Foto LaPresse - Alessandro Pone 17 febbraio, Napoli (Italia) Cronaca Agguato mortale ad Acerra, nel Napoletano, dove il boss Vincenzo Mariniello è stato ucciso a bordo della sua automobile nel cortile di casa. In foto polizia e carabinieri sul posto. Photo Lapresse Alessandro Pone 17 february, Napoli Deadly ambush in Acerra, in the Neapolitan area, where the boss Vincenzo Mariniello was killed in his car in the backyard. In police and carabinieri photos on the spot.

NAPOLI – All’alba i militari del nucleo investigativo di Castello di Cisterna (Napoli) hanno dato esecuzione a un’ordinanza di custodia cautelare emessa dal gip del tribunale di Napoli, su richiesta della locale Direzione distrettuale antimafia, nei confronti di 5 indagati (3 in carcere e 2 agli arresti domiciliari) poiché gravemente indiziati, a vario titolo, di associazione per delinquere, usura, estorsione e detenzione illegale di armi da fuoco, reati aggravati dalle modalità mafiose.

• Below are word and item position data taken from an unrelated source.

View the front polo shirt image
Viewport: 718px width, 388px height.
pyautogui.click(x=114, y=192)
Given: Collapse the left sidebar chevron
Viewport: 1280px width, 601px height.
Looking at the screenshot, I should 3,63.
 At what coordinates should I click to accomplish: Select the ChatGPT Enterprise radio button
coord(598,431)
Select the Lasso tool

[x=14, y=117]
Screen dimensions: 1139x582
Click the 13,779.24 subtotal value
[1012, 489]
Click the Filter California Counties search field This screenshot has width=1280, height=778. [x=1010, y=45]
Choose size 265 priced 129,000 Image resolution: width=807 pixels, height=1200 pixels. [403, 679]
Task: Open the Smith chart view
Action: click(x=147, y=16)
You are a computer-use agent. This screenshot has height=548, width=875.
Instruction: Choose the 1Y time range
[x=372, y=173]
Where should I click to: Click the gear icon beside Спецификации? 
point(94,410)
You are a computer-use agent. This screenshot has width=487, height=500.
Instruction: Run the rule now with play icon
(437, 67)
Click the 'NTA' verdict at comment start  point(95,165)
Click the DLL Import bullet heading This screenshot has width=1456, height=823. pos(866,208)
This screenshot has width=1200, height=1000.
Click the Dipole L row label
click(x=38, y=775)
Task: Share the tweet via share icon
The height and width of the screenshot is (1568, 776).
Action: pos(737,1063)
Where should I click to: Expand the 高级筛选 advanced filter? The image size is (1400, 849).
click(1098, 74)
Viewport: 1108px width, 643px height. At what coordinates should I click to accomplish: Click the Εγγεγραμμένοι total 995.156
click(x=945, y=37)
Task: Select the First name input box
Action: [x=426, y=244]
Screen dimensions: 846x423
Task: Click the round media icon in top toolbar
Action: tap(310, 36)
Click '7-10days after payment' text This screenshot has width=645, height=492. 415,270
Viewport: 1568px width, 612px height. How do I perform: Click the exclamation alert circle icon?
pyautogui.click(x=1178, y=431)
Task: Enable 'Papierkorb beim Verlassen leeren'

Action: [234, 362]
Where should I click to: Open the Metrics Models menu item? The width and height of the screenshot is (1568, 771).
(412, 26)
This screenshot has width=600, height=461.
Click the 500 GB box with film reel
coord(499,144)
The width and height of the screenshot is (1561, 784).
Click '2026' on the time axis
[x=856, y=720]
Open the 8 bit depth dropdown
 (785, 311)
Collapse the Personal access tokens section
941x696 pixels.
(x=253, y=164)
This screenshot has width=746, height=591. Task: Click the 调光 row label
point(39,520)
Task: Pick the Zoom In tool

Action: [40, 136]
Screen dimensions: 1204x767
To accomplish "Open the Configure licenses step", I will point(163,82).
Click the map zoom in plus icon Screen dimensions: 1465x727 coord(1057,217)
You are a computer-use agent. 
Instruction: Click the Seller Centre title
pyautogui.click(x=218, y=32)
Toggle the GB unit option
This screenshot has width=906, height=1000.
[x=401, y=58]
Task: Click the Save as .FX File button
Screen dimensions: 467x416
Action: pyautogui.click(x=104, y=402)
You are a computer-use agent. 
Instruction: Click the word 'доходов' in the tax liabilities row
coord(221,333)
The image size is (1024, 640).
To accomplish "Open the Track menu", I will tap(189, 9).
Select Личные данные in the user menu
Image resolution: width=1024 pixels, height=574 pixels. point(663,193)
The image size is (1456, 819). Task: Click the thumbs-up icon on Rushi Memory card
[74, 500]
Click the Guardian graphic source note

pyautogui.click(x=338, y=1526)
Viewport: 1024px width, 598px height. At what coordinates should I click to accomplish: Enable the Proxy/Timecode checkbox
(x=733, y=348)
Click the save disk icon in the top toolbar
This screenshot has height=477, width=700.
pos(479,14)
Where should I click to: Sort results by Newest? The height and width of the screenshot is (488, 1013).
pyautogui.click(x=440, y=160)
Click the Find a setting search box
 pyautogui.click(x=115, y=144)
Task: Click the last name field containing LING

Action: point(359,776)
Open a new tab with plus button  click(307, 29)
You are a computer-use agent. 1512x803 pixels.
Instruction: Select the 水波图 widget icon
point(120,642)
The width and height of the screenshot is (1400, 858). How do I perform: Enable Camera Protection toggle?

L’indagine, condotta dal citato Nucleo Investigativo e coordinata dalla Direzione Distrettuale Antimafia partenopea, è stata avviata a seguito dell’omicidio di Vincenzo Mariniello, alias “o’ cammurristiello”, capo dell’omonimo clan, operante in Acerra e comuni limitrofi, avvenuto ad Acerra (Napoli) il 17 febbraio 2019, i cui autori ad oggi non sono stati individuati.

Nel corso delle investigazioni sono stati identificati il vertice e i collaboratori di un gruppo criminale dedito principalmente all’usura, nonché alcune delle vittime di usura o estorsione, tra cui due artigiani. Inoltre, è stato accertato il tasso usuraio applicato dal sodalizio, che variava dall’8% al 120% mensile.

É anche emerso che Mariniello era stato fruitore di un prestito da parte di uno suo sodale, arrestato con l’operazione odierna, a seguito del quale ne sarebbero derivate frizioni interne al clan; Si è documentato che il suocero del capo clan e un esponente di spicco del clan Di Buono di Acerra avevano un’armeria.